• Extrait fourni
=======

L'une des autres nouveautés par rapport à la période précédente est que toutes les séances d'irradiation se dérouleront en présence d'un médecin et d'un radiophysicien, comme c'est aussi le cas à Nancy, a annoncé le Pr Peiffert. Les patients seront ensuite régulièrement suivis.

 

Globalement "nous sommes allés plus loin dans la sécurité et la qualité qu'on pensait le faire au départ", a-t-il souligné.

 

L'accueil du service a été refait et repensé pour y installer de nouveaux bureaux qui serviront à la consultation d'annonce du diagnostic du cancer et à une nouvelle consultation consacrée à une information sur la radiothérapie.

 

PRINCIPALEMENT LES CANCERS DU SEIN ET DE LA PROSTATE

 

Pour cette reprise progressive, les responsables du service ont décidé de cibler la prise en charge uniquement sur les cancers du sein, les cancers de la prostate et les traitements antalgiques.

=======

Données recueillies

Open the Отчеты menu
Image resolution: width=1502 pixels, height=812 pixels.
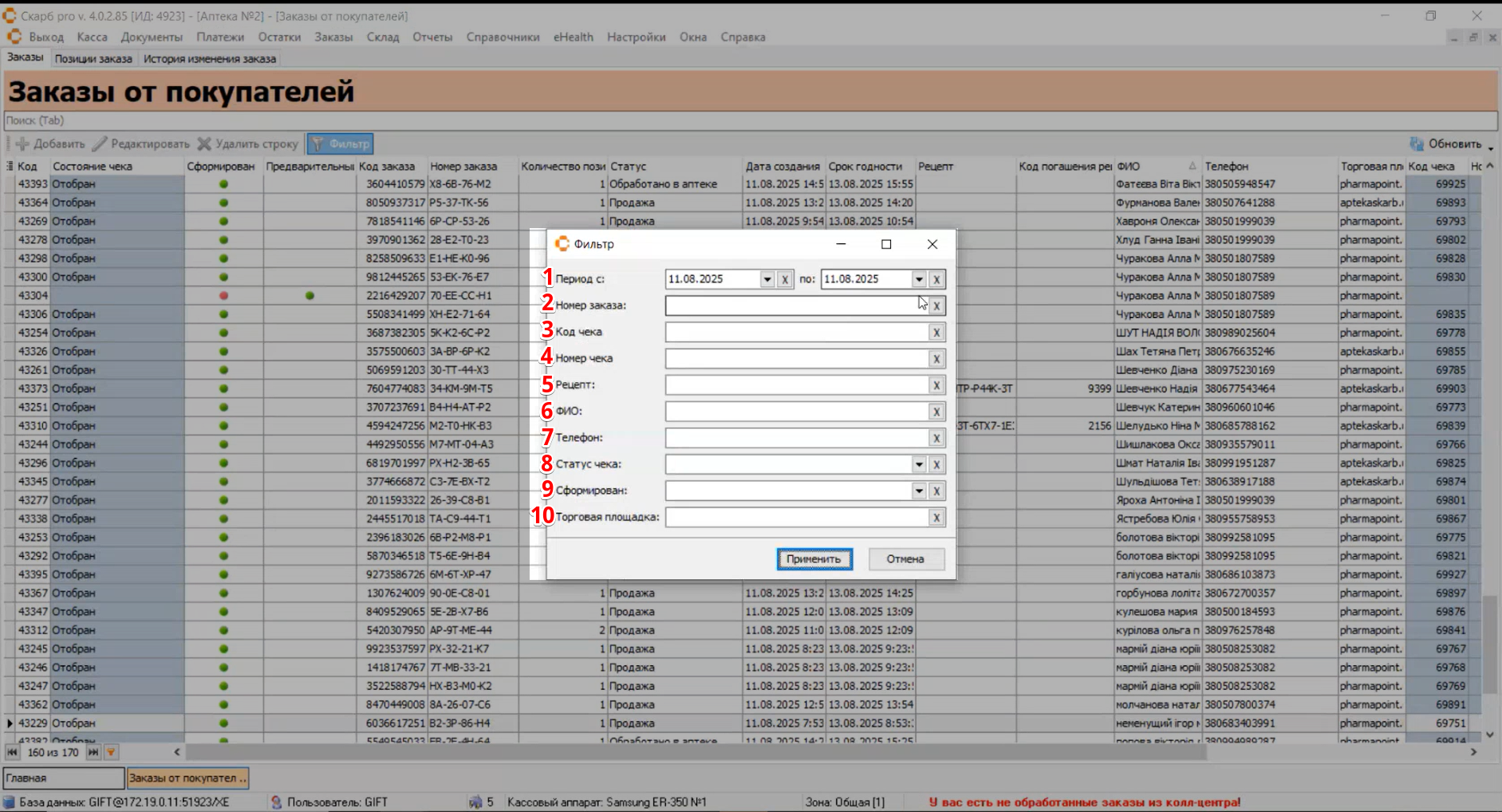[432, 37]
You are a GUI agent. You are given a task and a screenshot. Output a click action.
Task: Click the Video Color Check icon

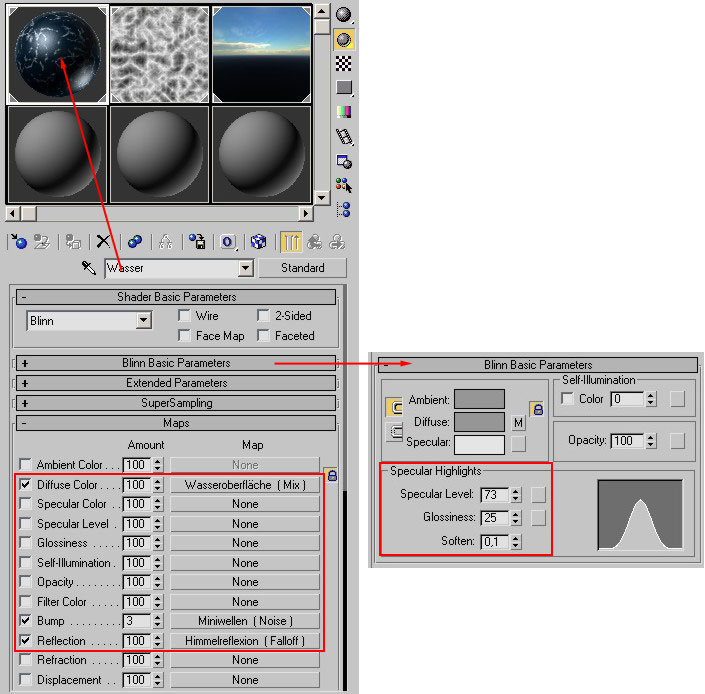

=======

• Consigne
Recopiez l'extrait sur la reprise du service de radiothérapie en entier, sans y changer quoi que ce soit. Les entrées n'ont aucun rapport avec l'extrait.

• Votre réponse
L'une des autres nouveautés par rapport à la période précédente est que toutes les séances d'irradiation se dérouleront en présence d'un médecin et d'un radiophysicien, comme c'est aussi le cas à Nancy, a annoncé le Pr Peiffert. Les patients seront ensuite régulièrement suivis.

 

Globalement "nous sommes allés plus loin dans la sécurité et la qualité qu'on pensait le faire au départ", a-t-il souligné.

 

L'accueil du service a été refait et repensé pour y installer de nouveaux bureaux qui serviront à la consultation d'annonce du diagnostic du cancer et à une nouvelle consultation consacrée à une information sur la radiothérapie.

 

PRINCIPALEMENT LES CANCERS DU SEIN ET DE LA PROSTATE

 

Pour cette reprise progressive, les responsables du service ont décidé de cibler la prise en charge uniquement sur les cancers du sein, les cancers de la prostate et les traitements antalgiques.